Diffusion MRI uses estimations of the orientation of diffusion of water molecules in tissue to reconstruct likely trajectories of white matter pathways (i.e., tractography), which are commonly used to construct whole brain structural ‘connectomes’ or visualisations of specific sets of connections using a ‘virtual dissection’ approach. This technique has rapidly become the most important tool for investigating connectional anatomy, however, comparisons with data from anatomical tracing in the macaque have questioned the technique’s validity for precise in vivo reproduction of sector-to-sector connectivity (Thomas et al. 2014; Reveley et al. 2015; Knösche et al. 2015; Jbabdi et al. 2015).
Resting state FC (rs-FC) measures temporal associations between brain regions based on spontaneous fluctuations of brain activity, measured with blood-oxygen-level-dependent (BOLD) signal. The definition of a ‘functional connection’ between two areas is, therefore, divergent between the rs-FC community and those that use electrophysiological approaches. Functional connectivity is related to, but distinct from, anatomical connectivity, as it may be subserved by both polysynaptic and monosynaptic anatomical circuits, and can be influenced by several factors in contrast to structural connectivity (Biswal et al. 2010; Buckner et al. 2013).
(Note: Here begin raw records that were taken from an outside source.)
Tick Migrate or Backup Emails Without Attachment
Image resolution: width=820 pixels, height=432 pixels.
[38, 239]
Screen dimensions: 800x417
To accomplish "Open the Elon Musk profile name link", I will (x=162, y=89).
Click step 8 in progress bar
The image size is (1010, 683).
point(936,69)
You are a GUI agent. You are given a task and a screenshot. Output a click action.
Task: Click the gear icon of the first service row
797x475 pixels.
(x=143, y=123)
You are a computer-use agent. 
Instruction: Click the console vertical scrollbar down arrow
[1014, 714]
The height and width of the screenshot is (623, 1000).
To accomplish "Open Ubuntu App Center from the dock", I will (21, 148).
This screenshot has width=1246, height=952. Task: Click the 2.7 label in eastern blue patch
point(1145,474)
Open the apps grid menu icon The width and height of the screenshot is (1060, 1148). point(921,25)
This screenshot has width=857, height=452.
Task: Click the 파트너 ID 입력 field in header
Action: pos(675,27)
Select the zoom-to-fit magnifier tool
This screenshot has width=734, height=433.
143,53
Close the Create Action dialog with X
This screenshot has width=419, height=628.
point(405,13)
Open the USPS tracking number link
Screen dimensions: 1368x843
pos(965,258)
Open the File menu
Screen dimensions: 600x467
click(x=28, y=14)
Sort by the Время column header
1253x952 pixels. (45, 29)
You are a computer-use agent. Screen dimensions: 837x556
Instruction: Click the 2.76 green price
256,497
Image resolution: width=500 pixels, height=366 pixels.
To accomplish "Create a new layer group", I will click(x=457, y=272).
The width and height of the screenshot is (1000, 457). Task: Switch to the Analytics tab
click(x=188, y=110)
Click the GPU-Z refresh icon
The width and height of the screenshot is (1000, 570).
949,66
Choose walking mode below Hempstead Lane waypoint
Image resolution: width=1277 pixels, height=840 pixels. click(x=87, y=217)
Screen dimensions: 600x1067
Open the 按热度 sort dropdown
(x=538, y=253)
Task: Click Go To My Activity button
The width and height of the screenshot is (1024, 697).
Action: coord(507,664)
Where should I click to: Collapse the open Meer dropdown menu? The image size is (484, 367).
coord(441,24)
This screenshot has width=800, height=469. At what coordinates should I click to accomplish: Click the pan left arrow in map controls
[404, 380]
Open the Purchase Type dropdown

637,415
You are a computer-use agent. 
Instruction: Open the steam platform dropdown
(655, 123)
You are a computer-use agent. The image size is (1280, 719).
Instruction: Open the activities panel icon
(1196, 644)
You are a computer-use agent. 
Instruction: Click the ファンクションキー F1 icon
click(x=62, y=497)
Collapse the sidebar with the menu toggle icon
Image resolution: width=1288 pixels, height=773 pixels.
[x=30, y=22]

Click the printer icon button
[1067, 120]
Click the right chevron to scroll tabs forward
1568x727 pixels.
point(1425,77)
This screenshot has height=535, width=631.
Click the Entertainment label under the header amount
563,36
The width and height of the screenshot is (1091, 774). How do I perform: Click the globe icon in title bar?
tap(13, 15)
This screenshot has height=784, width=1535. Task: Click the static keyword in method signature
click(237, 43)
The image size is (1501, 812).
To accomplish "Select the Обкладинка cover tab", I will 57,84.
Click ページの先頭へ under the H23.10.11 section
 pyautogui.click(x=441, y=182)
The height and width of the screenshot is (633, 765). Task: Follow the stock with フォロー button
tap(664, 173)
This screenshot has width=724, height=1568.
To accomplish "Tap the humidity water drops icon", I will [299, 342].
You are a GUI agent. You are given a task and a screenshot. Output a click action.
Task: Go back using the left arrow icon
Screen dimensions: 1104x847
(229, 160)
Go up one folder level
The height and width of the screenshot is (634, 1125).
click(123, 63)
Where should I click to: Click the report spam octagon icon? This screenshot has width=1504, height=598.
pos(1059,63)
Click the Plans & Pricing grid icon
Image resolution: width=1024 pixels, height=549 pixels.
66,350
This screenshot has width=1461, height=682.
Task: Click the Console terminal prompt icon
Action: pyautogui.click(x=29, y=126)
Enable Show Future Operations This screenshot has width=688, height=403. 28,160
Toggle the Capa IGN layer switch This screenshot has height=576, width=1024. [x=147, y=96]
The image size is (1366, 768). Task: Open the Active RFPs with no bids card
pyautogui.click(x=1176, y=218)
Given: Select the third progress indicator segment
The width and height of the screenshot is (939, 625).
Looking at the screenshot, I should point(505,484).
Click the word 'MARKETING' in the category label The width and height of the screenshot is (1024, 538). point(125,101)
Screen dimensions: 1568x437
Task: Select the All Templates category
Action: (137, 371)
Despite some limitations, these techniques provide a unique opportunity to acquire whole brain datasets that can be compared with human data, as well as between hemispheres in a single monkey (Croxson et al. 2018; Balezeau et al. 2020). Digital data also enable comparison of large groups of macaques within a single space (Thiebaut de Schotten et al. 2019). Furthermore, the use of non-invasive techniques in living monkeys provides more ethical, efficient data acquisition and enables longitudinal studies to be performed. As the field of comparative MRI grows, it is relevant to identify the false positives and negatives of different structural and functional connectivity neuroimaging techniques. The extent to which they provide us with comparable information to that provided by single unit recording, architectonics and tracing techniques still remains to be fully assessed.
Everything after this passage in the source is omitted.